It is clear to us, that this unfortunate occurrence has arisen from that party spirit which exists with regard to what at Westminster are called Town Boys and King's Scholars. There, it is the contrary to Eton: though the distinction is not nearly so great, as between Colleger and Oppidan, in the estimation of the latter,-yet what there is, as we have understood, is rather the contrary way, namely, the King's Scholars in some degree have the pas. This unfortunate lad Harrison seems to have entered a particular yard from which the Town Boys are excluded; and, accordingly, in the exact spirit of a public school, the King's Scholars proceed to beat his brains out.

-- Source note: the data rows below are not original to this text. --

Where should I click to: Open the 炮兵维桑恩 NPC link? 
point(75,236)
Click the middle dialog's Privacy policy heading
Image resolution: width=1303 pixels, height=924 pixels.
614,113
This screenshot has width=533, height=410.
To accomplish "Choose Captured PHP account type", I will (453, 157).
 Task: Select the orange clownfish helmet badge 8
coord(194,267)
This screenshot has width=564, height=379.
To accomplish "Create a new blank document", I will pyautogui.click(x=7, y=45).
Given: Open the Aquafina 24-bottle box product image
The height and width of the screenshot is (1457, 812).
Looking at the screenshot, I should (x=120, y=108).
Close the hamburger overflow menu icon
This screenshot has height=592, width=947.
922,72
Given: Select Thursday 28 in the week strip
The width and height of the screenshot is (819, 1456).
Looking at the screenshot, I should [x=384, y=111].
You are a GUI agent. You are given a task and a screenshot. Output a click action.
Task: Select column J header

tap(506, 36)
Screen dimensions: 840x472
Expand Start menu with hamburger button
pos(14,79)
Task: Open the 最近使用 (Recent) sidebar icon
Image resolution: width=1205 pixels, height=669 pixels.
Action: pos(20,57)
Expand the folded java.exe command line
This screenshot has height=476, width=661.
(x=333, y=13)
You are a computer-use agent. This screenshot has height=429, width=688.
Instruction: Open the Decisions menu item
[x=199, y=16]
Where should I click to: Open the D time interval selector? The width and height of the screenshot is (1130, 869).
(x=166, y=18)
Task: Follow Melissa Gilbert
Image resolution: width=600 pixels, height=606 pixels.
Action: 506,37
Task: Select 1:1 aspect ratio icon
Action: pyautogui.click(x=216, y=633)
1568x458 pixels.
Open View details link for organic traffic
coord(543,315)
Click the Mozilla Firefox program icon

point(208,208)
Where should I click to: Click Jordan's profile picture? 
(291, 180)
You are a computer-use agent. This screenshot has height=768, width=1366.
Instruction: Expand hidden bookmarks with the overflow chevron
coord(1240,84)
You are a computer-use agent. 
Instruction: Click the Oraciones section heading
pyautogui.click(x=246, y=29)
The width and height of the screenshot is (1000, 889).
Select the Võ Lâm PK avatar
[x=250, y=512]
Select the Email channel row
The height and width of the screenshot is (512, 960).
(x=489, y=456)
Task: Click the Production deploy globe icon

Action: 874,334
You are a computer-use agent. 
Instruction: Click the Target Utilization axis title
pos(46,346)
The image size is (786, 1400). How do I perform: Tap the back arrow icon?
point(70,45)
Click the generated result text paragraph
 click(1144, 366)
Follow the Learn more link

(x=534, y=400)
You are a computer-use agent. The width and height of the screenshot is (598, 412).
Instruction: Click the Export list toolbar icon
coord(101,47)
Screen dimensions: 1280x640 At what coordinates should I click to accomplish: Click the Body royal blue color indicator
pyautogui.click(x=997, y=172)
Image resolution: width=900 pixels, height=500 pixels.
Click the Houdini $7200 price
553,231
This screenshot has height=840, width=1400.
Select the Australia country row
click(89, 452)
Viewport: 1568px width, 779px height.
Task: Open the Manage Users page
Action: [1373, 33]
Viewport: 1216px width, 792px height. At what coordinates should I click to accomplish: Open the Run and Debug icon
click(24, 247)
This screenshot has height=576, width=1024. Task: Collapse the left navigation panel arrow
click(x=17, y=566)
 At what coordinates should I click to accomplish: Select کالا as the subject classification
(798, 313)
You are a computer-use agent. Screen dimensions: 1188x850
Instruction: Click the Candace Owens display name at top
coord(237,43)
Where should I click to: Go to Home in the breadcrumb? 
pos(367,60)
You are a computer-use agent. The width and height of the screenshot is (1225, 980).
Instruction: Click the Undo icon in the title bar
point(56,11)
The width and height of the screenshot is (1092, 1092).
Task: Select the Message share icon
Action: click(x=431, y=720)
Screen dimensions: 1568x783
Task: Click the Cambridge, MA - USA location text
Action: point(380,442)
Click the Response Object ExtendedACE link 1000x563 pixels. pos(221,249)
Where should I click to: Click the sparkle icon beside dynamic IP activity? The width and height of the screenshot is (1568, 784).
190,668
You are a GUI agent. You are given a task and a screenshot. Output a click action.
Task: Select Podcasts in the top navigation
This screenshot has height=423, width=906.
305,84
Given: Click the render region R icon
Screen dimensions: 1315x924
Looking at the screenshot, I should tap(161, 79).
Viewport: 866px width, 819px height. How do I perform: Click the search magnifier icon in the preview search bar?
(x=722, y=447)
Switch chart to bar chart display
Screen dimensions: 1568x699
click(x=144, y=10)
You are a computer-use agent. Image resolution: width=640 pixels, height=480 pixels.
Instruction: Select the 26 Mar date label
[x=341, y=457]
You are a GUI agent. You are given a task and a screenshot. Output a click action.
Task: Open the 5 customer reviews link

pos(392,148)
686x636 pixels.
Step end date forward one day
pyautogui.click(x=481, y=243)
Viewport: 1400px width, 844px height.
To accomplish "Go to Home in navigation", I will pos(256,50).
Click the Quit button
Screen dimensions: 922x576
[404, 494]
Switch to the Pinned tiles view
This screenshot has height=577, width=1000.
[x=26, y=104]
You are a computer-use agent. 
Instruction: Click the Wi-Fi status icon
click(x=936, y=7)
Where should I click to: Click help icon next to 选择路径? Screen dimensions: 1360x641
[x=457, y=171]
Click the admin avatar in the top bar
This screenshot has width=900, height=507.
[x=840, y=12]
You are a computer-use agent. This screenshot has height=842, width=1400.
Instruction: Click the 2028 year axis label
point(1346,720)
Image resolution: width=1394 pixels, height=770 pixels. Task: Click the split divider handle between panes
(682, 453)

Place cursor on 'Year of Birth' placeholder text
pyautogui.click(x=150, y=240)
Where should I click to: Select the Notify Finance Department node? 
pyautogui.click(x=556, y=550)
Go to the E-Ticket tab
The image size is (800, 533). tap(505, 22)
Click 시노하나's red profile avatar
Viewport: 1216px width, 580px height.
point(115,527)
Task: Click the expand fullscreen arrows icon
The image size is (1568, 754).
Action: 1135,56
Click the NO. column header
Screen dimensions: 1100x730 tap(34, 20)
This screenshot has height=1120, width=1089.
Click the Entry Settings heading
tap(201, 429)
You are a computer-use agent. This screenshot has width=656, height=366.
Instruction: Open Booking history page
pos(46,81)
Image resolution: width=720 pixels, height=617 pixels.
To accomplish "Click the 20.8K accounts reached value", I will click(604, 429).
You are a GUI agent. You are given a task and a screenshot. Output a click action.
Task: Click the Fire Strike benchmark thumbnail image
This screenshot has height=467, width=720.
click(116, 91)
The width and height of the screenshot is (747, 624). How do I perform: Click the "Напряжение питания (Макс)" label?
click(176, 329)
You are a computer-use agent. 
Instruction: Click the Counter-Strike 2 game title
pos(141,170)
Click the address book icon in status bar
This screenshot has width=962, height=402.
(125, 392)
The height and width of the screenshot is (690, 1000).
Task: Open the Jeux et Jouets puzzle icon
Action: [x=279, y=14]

If we considered this a merely accidental occurrence, we should not say one word about it:-but we regard it as naturally springing from the principles of the Public Schools. And we shall never let slip an occasion of shewing the fruits of such a tree, as we consider we are doing a service to society in exposing the results of a system so directly contrary to all its best interests.

24th.-Wonders will never cease. Exeter Change is moved to Charing Cross: for that Mr. Cross's Collection of animals will ever be called any thing else but Exeter Change, it is vain to suppose. We were passing the new abode of the beasts yesterday evening, and we were politely asked in to their dinner. We begged leave to decline the invitation; and we did so from a feeling which has long prevailed in our mind, and which we ardently wish were general and strongnamely, that the very existence of such collections is an act of great cruelty. We do not allude to the treatment of the animals-but to the unavoidable fact of their confinement. We are thoroughly convinced that it is to these poor beasts far greater torture than to human beings, and it is considerably distant from a pleasure to them. But they have minds to supply them with some substitute for the excitements of change of locality, though the mere physical restraint must be most irksome. Imprisonment is the punishment we adjudge for many very heavy crimes, yet we never shut a man up in a place in which he can scarcely turn-which is the case in most collections of animals-nay, what is a few yards' extent in comparison with boundless wastes and forests?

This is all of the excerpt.